Horry sheet! Dilect heet!
It's a game, stupid. Next question. Oh, you mean what type of game is it? That's actually a tricky categorization. It dabbles in first-person shooting, much like C:E, and even more similarly allows players to jump in an assortment of vehicles (35 according to the box) and stomp a mudhole in the ass of oppression. The usual suite of team-based scenarios (CTF,TDM, ect.) pits two teams against one another on any one of sixteen locations spanning 4 theaters of battle. The theaters are based loosely on most of the major battles of least the ones which occurred in 1942. Omaha Beach, the Battle of the Bulge, Wake Island - the shining pinnacles of the American fighting spirit - all history that's ready to be rewritten by a host of frothing subnormal teammates hellbent on sabotaging freedom, but more on that later.
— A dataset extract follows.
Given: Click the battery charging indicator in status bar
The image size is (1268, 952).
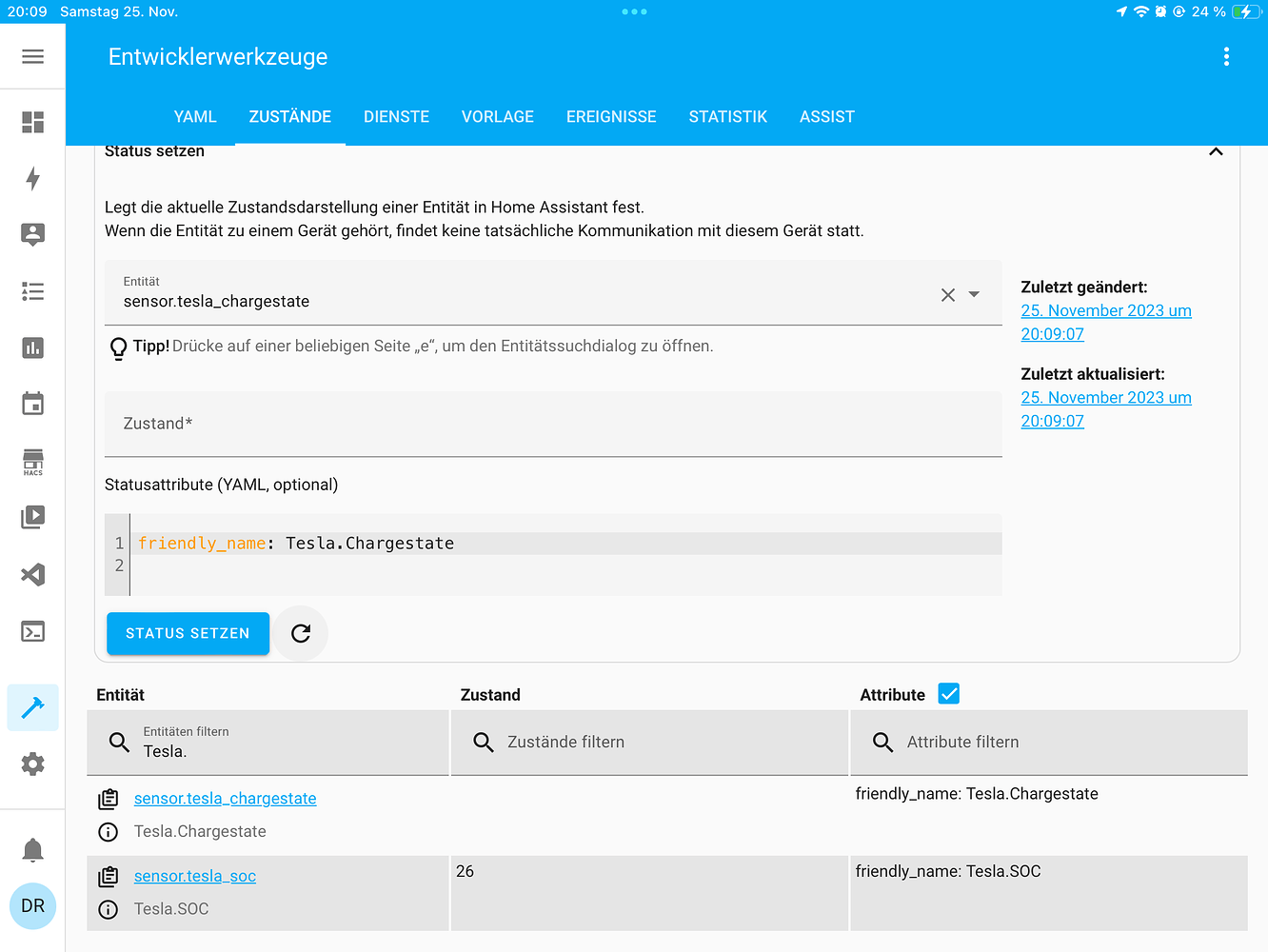Looking at the screenshot, I should tap(1245, 11).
The main game mode is Conquest. This is the standard King of the Hill type match where two teams compete for a limited number of bases (flags) spread about a map. The team that controls the most bases for the longest amount of time is essentially the winner. Essentially. The particular map actually dictates the specific rules for each match, and the round time may be set to a clock or alternatively to a countdown of a resource called "tickets". The number of tickets each team possesses represents the total amount of instances they may respawn players. Kill a gook, the axis are charged one ticket  (you have to kill any combination of 4 gook women and/or children to get the same bonus). Once one team controls a majority of the bases the other team begins to lose tickets (1 ticket every few seconds) until either the losing team recaptures enough bases or runs out of tickets. This tug-of-war aspect not only leads to hours of frustration, but occasionally to some intense battles.
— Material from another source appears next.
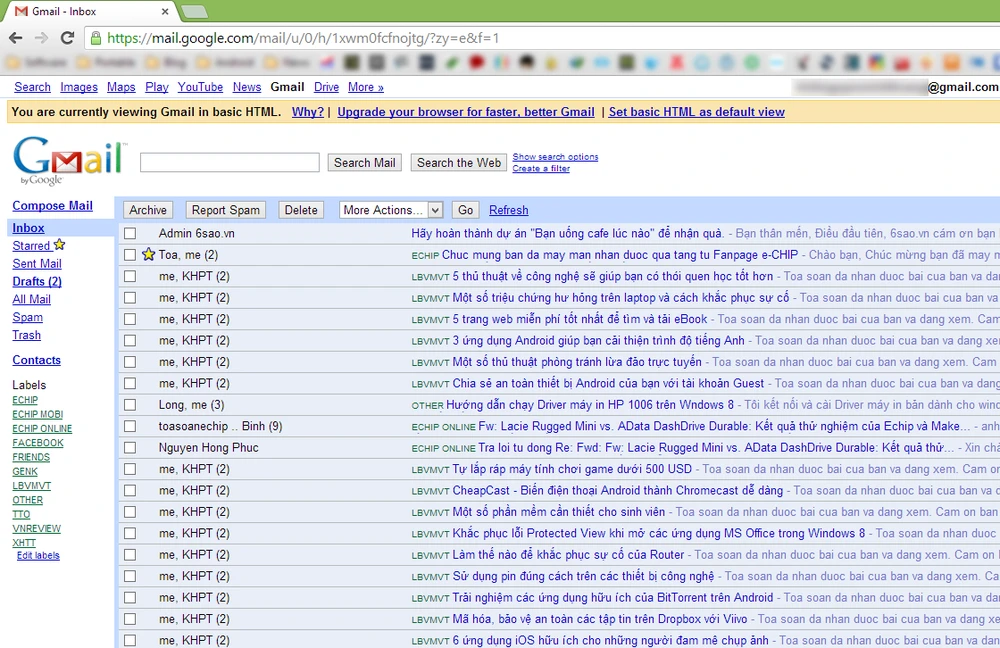Expand the "More" menu in the top navigation
The height and width of the screenshot is (648, 1000).
pos(365,87)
Ok, skip to the part where shit blows up and I get interested.

And boy howdy, does shit blow up. But first you have to wade through a bit of the not-so-well-done FPS aspect of the game to get there. As I mentioned earlier, this game is based on the successor to the Refractor engine (which "powered" C:E): the creatively-titled Refractor II engine. But this newer engine is to the older one what America is to the rest of the world: Better. The sense of movement, while not as tight as one is accustomed to in traditional FPS games, is responsive, and appears to observe the laws of gravity. Typical move forward/backward and strafe left/right schemes are default; and the added ability to go "prone" is certainly welcome, which even doubles as a "dive for cover" type of maneuver if you hit the prone key while running. The F1-F8 keys represent your inconvenient radio, which utters chatter in the native tongue of your current army. So If you've ever wondered as I often have what "fire in the hole!" is in Japanese, well it's just a bunch of fucking gibberish. There are 5 classes of soldier available to the player: scout, assault, anti-armor, medic and engineer. And no matter which class you choose, killing people is difficult and ultimately unsatisfying. The feeling of raw firepower being wielded by the infantry isn't quite achieved in BF1942, due in part to some dodgy hit detection, which makes it feel as if you are directing harm at the baddies rather than mowing them down. Once again, this review would have to be cut short if BF1942 was to be weighed solely as a FPS game.